Nach dem Epilog folgt noch ein Nachwort des Autors. Das wird von Ulrich Pleitgen gesprochen, was nirgends auf der CD vermerkt ist. King bedankt sich bei den Experten, ist aber selbst ein Fachmann für Baseball. Sein eigener Sohn Owen spielt(e) in der Little League mit – er könnte das Vorbild für Trisha gewesen sein.

Aufgrund der zahlreichen Effekte und der Musikuntermalung rückt dieses Hörbuch schon in die Nähe einer dramatischen Inszenierung, wie sie ein Hörspiel darstellt, nur dass im Hör- oder Radiospiel die Rollen von verschiedenen Sprechern vorgetragen werden.
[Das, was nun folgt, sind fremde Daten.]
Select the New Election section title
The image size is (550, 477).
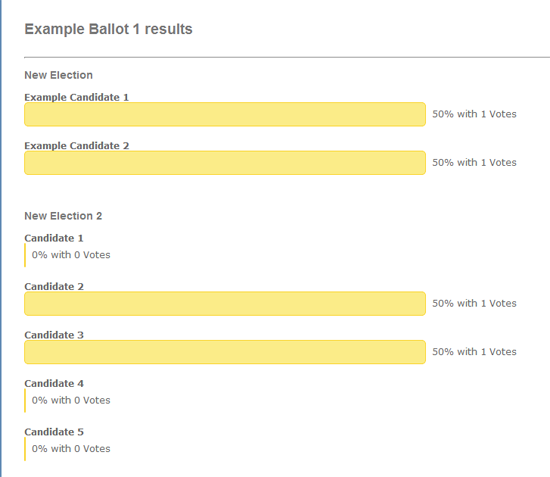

Aber auch so ist „Das Mädchen“ eine höchst dramatische Angelegenheit. Dass es Leser gibt, die diese Erzählung für das langweiligste Buch halten, das sie je von Stephen King gelesen haben, erscheint angesichts der Dramatik, die die Geschichte entwickelt, beinahe unglaublich. Wie auch immer: „Das Mädchen“ kann es an Grauen und Schrecken beinahe mit dem ebenso fabelhaft und effektreich inszenierten Hörbuch „Der Exorzist“ aufnehmen, das Kerzel alleine spricht. Wen diese Aussage verwundert, sei auf das Anhören des entsprechenden Hörbuchs verwiesen. Wer bei einer King-Story auf Berge von Leichen und das eine oder andere UFO oder Alien wartet, dürfte natürlich bitter enttäuscht werden. Das einzige Alien, das hier auftaucht, ist der Wespengott – und der befindet sich zu 99 Prozent in Trishas Einbildungskraft. Die Aliens, die sind wir selber. Was brauchen wir noch UFOs dafür?

Dieses Hörbuch ist ziemlich teuer: knapp 45 Euro. Dafür bekommt man schon eine Reihe von DVDs unter 10 Euro. Da aber dieses Buch aus dramaturgischen und ästhetischen Gründen bis auf weiteres nicht verfilmt werden dürfte, stellen Buch und Hörbuch die einzigen Medien dar, in denen man es genießen kann. In der jetzigen Form ist das Hörbuch jeden Cent wert, den man dafür ausgeben muss. In einer Zeit, in der sogar die meisten TV-Filme nur gekürzt gezeigt werden, bietet es zur Abwechslung mal ungekürztes Vergnügen an.